EXERCISE BRIEF. Rewrite the listing lines between the one holding "Task: Switch to the Videos tab" and the one holding "Looking at the screenshot, I should click(752, 43).", inclusive, with "Videos" replaced by "Shorts" and everything else left unchanged.

Records from a dataset
--- START ---
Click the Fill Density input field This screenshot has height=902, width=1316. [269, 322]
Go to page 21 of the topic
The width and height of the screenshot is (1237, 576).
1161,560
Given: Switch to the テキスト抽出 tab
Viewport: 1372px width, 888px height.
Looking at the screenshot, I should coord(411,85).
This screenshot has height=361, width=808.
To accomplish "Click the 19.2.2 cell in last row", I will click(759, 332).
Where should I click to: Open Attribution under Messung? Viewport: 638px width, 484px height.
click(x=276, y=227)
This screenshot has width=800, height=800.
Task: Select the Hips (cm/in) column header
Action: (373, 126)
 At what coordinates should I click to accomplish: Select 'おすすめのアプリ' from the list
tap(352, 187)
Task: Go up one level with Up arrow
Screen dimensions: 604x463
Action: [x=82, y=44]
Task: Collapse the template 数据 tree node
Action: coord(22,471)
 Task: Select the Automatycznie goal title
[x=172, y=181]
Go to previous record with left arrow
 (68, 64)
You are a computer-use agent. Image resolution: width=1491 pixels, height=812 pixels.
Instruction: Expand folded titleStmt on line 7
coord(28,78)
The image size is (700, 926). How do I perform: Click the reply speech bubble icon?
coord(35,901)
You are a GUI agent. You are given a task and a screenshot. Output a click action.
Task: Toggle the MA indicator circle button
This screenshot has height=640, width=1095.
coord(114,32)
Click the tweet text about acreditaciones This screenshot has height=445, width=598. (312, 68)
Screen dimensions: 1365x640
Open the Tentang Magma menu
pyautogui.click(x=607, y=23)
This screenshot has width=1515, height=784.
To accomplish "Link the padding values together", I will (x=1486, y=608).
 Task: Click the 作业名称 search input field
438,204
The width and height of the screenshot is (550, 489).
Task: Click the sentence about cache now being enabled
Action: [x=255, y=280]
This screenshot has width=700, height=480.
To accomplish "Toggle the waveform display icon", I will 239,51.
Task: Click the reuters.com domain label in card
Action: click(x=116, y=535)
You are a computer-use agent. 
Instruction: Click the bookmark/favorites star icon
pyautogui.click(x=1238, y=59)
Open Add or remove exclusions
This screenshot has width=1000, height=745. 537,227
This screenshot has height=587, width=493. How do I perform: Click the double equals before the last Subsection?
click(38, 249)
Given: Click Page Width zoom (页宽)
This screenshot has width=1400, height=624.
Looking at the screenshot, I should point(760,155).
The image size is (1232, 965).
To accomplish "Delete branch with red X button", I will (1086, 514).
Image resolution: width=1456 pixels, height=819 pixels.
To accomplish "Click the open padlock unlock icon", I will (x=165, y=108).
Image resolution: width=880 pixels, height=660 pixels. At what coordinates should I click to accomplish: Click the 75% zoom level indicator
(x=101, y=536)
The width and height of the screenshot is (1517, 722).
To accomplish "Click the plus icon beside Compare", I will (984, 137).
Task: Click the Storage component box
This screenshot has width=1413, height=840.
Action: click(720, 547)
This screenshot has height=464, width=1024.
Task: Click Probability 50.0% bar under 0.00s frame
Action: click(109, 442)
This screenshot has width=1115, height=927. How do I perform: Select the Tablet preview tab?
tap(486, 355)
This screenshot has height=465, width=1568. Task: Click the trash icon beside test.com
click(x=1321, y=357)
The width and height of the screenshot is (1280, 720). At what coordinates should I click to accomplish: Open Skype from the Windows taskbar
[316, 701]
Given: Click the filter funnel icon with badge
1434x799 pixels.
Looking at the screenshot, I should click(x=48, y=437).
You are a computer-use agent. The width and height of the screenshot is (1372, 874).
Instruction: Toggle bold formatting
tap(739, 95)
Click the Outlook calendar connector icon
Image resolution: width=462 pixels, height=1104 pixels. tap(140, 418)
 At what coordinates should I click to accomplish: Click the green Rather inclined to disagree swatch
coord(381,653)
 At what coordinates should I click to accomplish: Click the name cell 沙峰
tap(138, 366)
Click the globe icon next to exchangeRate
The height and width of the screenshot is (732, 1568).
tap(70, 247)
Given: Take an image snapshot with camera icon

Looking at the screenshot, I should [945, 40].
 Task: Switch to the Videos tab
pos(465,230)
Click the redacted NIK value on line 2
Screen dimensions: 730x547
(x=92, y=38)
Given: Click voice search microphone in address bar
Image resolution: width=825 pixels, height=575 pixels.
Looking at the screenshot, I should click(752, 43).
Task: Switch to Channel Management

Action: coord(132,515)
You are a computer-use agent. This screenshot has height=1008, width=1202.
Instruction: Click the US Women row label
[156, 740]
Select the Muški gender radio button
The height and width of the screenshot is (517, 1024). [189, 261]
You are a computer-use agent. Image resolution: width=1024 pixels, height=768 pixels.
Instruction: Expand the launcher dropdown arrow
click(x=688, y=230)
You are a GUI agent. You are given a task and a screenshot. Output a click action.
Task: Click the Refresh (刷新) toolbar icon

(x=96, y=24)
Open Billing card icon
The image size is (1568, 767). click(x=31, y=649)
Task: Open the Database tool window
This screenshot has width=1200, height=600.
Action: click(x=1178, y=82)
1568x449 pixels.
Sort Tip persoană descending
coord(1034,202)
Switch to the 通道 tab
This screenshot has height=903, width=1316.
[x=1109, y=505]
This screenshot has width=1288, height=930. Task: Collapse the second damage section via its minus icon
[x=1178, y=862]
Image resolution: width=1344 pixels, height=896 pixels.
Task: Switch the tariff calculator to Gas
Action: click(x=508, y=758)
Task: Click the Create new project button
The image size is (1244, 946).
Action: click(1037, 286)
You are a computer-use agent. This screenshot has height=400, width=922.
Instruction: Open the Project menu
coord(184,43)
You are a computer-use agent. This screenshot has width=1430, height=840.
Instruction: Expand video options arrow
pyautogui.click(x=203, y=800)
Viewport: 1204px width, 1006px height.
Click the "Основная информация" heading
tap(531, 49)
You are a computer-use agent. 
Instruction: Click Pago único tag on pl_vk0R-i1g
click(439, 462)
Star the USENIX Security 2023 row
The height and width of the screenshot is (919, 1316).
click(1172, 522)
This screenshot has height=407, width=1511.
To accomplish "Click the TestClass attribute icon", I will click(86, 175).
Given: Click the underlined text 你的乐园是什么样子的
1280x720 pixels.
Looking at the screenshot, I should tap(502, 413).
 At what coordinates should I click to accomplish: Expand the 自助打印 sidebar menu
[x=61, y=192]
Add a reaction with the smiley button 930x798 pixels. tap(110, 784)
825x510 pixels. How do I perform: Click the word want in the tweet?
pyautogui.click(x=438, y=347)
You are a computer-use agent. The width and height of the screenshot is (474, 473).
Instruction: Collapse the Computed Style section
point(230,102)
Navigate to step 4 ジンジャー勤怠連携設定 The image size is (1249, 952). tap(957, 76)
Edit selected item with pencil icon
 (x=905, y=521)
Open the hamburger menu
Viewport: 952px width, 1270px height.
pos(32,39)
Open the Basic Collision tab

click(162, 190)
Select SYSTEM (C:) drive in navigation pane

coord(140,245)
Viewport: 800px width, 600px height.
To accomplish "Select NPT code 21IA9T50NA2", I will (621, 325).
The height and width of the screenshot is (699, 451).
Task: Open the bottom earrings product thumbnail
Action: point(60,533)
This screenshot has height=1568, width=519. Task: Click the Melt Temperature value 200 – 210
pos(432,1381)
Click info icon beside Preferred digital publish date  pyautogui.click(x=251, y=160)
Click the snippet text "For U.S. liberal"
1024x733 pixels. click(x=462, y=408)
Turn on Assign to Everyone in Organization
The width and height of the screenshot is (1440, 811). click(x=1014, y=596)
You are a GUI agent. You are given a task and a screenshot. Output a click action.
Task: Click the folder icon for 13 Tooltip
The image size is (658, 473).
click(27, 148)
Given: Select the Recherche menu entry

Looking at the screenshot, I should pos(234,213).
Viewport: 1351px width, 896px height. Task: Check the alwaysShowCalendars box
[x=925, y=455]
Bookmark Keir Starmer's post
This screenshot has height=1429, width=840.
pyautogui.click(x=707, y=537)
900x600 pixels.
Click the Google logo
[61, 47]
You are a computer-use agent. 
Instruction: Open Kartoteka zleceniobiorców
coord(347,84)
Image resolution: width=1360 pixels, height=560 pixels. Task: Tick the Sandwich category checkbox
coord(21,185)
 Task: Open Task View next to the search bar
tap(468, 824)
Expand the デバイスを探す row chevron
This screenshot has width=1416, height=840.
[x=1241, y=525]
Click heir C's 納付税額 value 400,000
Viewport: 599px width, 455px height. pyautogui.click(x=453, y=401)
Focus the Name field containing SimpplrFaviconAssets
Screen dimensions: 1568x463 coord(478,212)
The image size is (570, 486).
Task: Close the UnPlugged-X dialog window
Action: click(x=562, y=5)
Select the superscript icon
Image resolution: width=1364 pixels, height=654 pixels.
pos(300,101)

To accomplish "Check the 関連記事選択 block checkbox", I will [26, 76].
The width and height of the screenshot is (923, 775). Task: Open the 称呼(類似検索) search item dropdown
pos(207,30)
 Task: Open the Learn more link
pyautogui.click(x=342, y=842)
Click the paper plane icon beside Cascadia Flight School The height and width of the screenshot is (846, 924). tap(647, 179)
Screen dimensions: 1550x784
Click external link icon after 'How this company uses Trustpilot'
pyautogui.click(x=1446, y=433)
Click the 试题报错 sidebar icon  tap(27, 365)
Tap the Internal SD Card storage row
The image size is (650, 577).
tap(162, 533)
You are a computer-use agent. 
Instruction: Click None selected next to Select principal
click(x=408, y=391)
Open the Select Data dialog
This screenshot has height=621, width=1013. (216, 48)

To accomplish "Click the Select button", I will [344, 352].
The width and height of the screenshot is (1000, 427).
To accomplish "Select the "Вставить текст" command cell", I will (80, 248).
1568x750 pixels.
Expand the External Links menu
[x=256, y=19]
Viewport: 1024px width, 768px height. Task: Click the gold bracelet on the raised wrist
--- END ---
SOLVED PROBLEM.
 Task: Switch to the Shorts tab
pos(465,230)
Click the redacted NIK value on line 2
Screen dimensions: 730x547
(x=92, y=38)
Given: Click voice search microphone in address bar
Image resolution: width=825 pixels, height=575 pixels.
Looking at the screenshot, I should click(752, 43).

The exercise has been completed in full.